[Records from a data collection]
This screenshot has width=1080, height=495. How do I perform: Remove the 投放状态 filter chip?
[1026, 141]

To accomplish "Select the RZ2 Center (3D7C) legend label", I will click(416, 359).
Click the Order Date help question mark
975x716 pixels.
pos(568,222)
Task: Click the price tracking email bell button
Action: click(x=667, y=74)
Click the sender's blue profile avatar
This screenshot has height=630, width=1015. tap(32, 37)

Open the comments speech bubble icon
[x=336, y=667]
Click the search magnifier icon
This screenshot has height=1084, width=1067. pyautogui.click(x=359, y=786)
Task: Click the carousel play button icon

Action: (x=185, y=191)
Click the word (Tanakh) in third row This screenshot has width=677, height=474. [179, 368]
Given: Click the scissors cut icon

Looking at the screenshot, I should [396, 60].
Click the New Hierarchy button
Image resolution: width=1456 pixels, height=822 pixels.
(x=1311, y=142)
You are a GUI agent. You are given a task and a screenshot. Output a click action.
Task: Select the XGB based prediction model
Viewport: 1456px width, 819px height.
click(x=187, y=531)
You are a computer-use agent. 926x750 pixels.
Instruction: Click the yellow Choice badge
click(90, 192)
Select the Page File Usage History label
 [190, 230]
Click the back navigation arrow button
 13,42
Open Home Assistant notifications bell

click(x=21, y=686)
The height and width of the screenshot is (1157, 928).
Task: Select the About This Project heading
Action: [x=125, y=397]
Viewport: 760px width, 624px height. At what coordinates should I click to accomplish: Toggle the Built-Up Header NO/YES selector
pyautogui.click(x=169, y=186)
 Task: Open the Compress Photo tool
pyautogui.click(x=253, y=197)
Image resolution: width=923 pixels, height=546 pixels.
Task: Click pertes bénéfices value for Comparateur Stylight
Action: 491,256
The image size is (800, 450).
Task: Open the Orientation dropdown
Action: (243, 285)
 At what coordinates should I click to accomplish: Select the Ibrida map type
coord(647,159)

### To do
Extract every entry above as it appears.

### Result below
This screenshot has width=1080, height=495. How do I perform: Remove the 投放状态 filter chip?
[1026, 141]

To accomplish "Select the RZ2 Center (3D7C) legend label", I will click(416, 359).
Click the Order Date help question mark
975x716 pixels.
pos(568,222)
Task: Click the price tracking email bell button
Action: click(x=667, y=74)
Click the sender's blue profile avatar
This screenshot has height=630, width=1015. tap(32, 37)

Open the comments speech bubble icon
[x=336, y=667]
Click the search magnifier icon
This screenshot has height=1084, width=1067. pyautogui.click(x=359, y=786)
Task: Click the carousel play button icon

Action: (x=185, y=191)
Click the word (Tanakh) in third row This screenshot has width=677, height=474. [179, 368]
Given: Click the scissors cut icon

Looking at the screenshot, I should [396, 60].
Click the New Hierarchy button
Image resolution: width=1456 pixels, height=822 pixels.
(x=1311, y=142)
You are a GUI agent. You are given a task and a screenshot. Output a click action.
Task: Select the XGB based prediction model
Viewport: 1456px width, 819px height.
click(x=187, y=531)
You are a computer-use agent. 926x750 pixels.
Instruction: Click the yellow Choice badge
click(90, 192)
Select the Page File Usage History label
 [190, 230]
Click the back navigation arrow button
 13,42
Open Home Assistant notifications bell

click(x=21, y=686)
The height and width of the screenshot is (1157, 928).
Task: Select the About This Project heading
Action: [x=125, y=397]
Viewport: 760px width, 624px height. At what coordinates should I click to accomplish: Toggle the Built-Up Header NO/YES selector
pyautogui.click(x=169, y=186)
 Task: Open the Compress Photo tool
pyautogui.click(x=253, y=197)
Image resolution: width=923 pixels, height=546 pixels.
Task: Click pertes bénéfices value for Comparateur Stylight
Action: 491,256
The image size is (800, 450).
Task: Open the Orientation dropdown
Action: (243, 285)
 At what coordinates should I click to accomplish: Select the Ibrida map type
coord(647,159)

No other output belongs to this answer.